## Texto
********************
Bolsonaro versus INPE

INPE

E o ministro astronauta pôs a colher: Marcos Pontes, ministro da ciência e tecnologia, pôs a colher na crise gerada por Bolsonaro quando este colocou em dúvida a seriedade dos dados de desmatamento publicados pelo INPE.

Pontes manifestou desconfiança em relação aos números do desmatamento. O astronauta disse, bombasticamente, que quer “informações detalhadas sobre os dados brutos, a metodologia aplicada e quais alterações significativas desses fatores.” Pontes chamou também a atenção do diretor do INPE, Ricardo Galvão, pelo “tratamento esperado na relação profissional, especialmente com o Chefe do Executivo do País”.

Talvez Galvão não tivesse usado os termos que usou na entrevista que deu à Giovana Girardi, do Estadão, se o chefe do executivo tivesse se comportado como tal. Giovana ouviu de Galvão que este esperava ter o apoio do ministro, afinal “ele sempre declarou que a questão [dos dados] do desmatamento da Amazônia é científica e não política e ele sempre demonstrou confiança nos dados do INPE.”

Quanto ao rigor científico, Pontes diz, corretamente, que “a contestação de resultados e discussão de hipóteses (…) são elementos normais e saudáveis do desenvolvimento da Ciência.” A questão é que Bolsonaro não é cientista, e um café da manhã com correspondentes estrangeiros não é local nem hora “normais e saudáveis para o desenvolvimento da Ciência”. O que joga toda esta confusão de volta para o campo político e não para o da melhor Ciência. A Folha também falou da nota de Pontes.

Bolsonaro joga mais gasolina na fogueira: neste final de semana Bolsonaro disse que “no mínimo, se o dado fosse alarmante, ele (Galvão) deveria, por questão de responsabilidade, respeito e patriotismo procurar o chefe imediato, no caso o ministro e (dizer): olha ministro, temos uns dados aqui, a gente divulgar, porque devemos divulgar, o senhor se prepare porque vai ter alguma uma crítica. Assim que deve ser feito e não de forma rasa como ele faz, que coloca o Brasil em situação complicada.”

Pois é. Mas Galvão fez questão de dizer que “vinha tentando há três semanas ter uma audiência com o ministro justamente para falar sobre os dados do desmatamento.” Assim, o presidente não faz o que diz que deveria ser feito. Poderia ter chamado Pontes e pedido esclarecimentos. Não fez. Tentou desbancar o INPE e a Ciência.
********************
## Material fornecido
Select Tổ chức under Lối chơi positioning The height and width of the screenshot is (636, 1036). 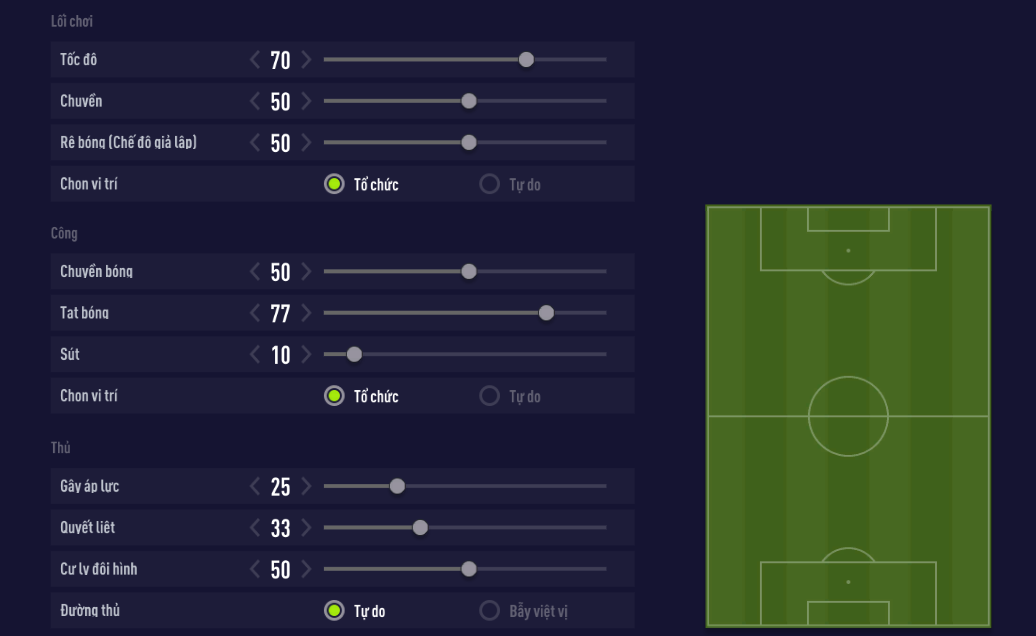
********************
## Lista de tarefas
**1.** Copie do texto sobre Bolsonaro e o INPE o trecho que vai de "Bolsonaro versus INPE" até "publicados pelo INPE.".
**2.** Prossiga com o texto sobre Bolsonaro e o INPE a partir do ponto em que ele termina.
As linhas têm outra origem, diferente da do texto.

## Respostas
**1.**
Bolsonaro versus INPE

INPE

E o ministro astronauta pôs a colher: Marcos Pontes, ministro da ciência e tecnologia, pôs a colher na crise gerada por Bolsonaro quando este colocou em dúvida a seriedade dos dados de desmatamento publicados pelo INPE.

**2.**
A notícia de Giovana Girardi e Mariana Haubert saiu no Estadão.

E tome gasolina: Guilherme Mazui e Fabiano Costa focaram no G1 em outra declaração de Bolsonaro: “A questão ambiental, o mundo todo leva em conta. Outros países que estamos negociando a questão do Mercosul, ou até acordos bilaterais, nos dificulta com a divulgação desses dados. Temos que ter responsabilidade.”

Responsabilidade que o presidente não teve no café da manhã com os jornalistas estrangeiros. Responsabilidade que o governo todo não tem ao praticamente negar que o desmatamento explodiu nesses últimos 2 meses.

E mais gasolina: hoje, Bolsonaro sugeriu que dados do desmatamento passem por ele antes de serem divulgados, informou ((o)) eco.

Teresa Cristina: a ministra da agricultura também não se conteve. Ao ser perguntada pela Folha sobre o aumento do desmatamento, saiu-se com um “primeiro a gente tem que usar Ciência, temos que ter dados concretos”, como se o INPE não fizesse Ciência da mais alta qualidade e os dados de desmatamento não existissem desde o século passado.

Alguém precisa avisar a essa gente toda que os dados, seu histórico, os mapas e a metodologia são públicos e globais e estão disponíveis no site do Terra Brasilis. Qualquer um pode acessar e ver o que está acontecendo. Não dá para empurrar para debaixo do tapete. E quebrar o termômetro não elimina a febre.

Coalizão Ciência e Sociedade: cinquenta e seis cientistas renomados enviaram uma carta a Bolsonaro defendendo a integridade dos dados de desmatamento do INPE, informa o Direto da Ciência.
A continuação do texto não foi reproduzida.